Winning mandates and creating impact - building a case for finance transformation
As featured on Datanomics and Strategy, first published 16 Nov 2023.
I'm an accountant turned data practitioner. I’ve looked at finance teams’ processes from different angles - as a front-end user, a solutions implementation consultant, and a data modeller in multinational companies and organisations of varied sizes. Finance transformation comes with its boons, but I am cognisant of the challenges its proponents face in getting buy-in from leadership in the early phases.
In this piece, I reflect on learnings from driving finance transformation initiatives. I write this considering the perspective of finance transformation leads, or analysts, who are trying to drive change. While the anecdotes are more specific to finance transformation, some reflections are intended for application to other projects which involve organisational change. Many thanks to Professor Benyayer for the opportunity to collaborate.
Where are finance teams now?
Finance teams are embracing change. There is a paradigm shift in how finance leaders position their teams. The change is from traditionally viewing finance teams as a compliance necessity to one that drives insights and harnesses data to create value. PwC’s 2021 Pulse Survey is telling: that 68% of CFOs in the US are investing in digital transformation.

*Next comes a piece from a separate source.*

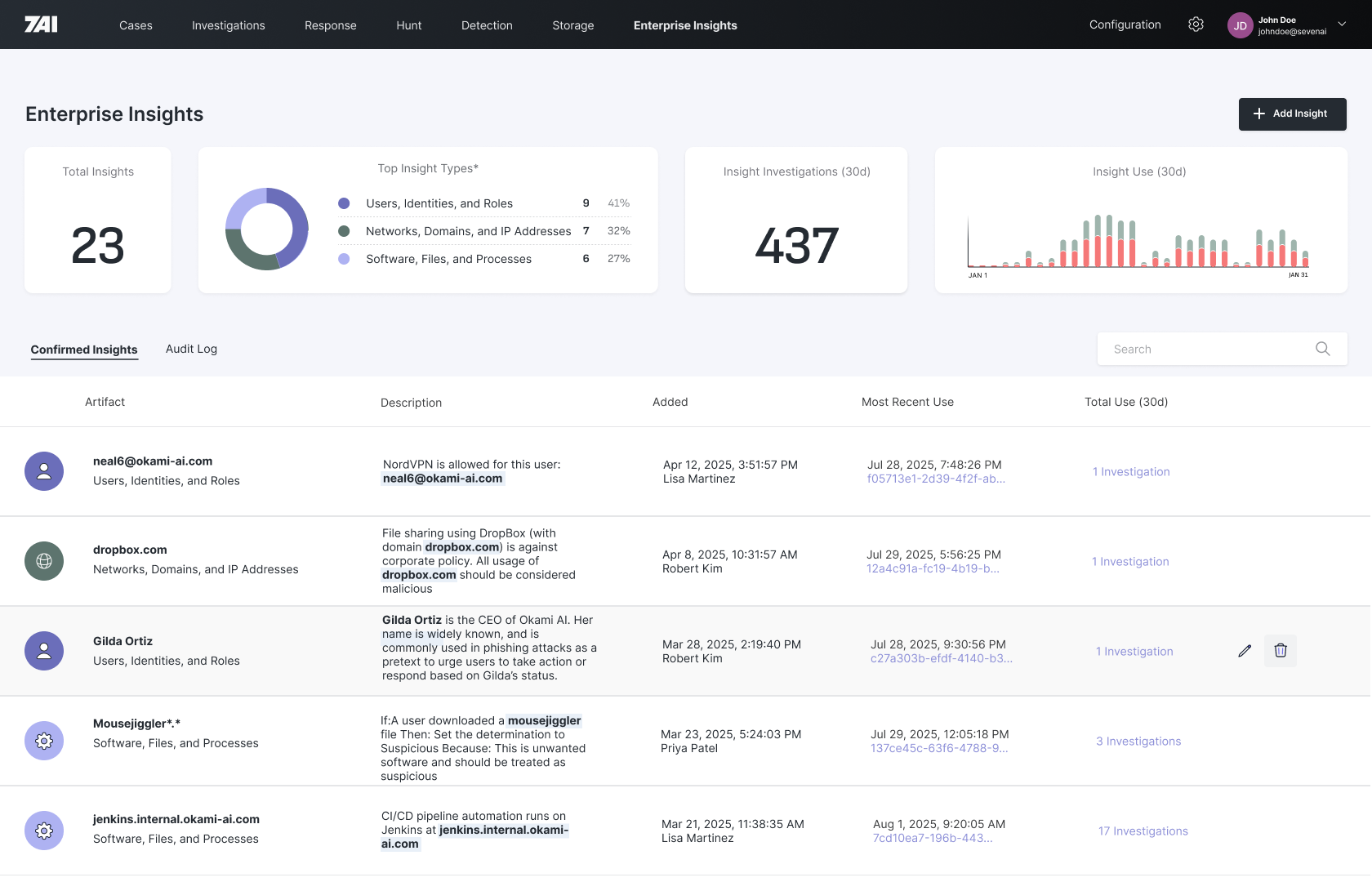Image resolution: width=1372 pixels, height=882 pixels.
Task: Open the Configuration page
Action: [x=1125, y=24]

Despite acknowledging its value, finance teams are generally in their infancy when embracing digital solutions. There is a combination of factors that explain this - hefty costs of adoption, internal resistance to change, and lack of expertise to name a few. There is a substantial amount of routine work which is still done manually. For example, copying data from one Excel spreadsheet to another. This is time-consuming and occasionally results in preventable errors.
Finance functions rely heavily on data. While traditionally, the associations are implicit, I’d like to relate data usage in finance teams to Gartner’s analytics maturity model. With the implementation of transactional accounting tools, finance teams have amassed a substantial volume of data.?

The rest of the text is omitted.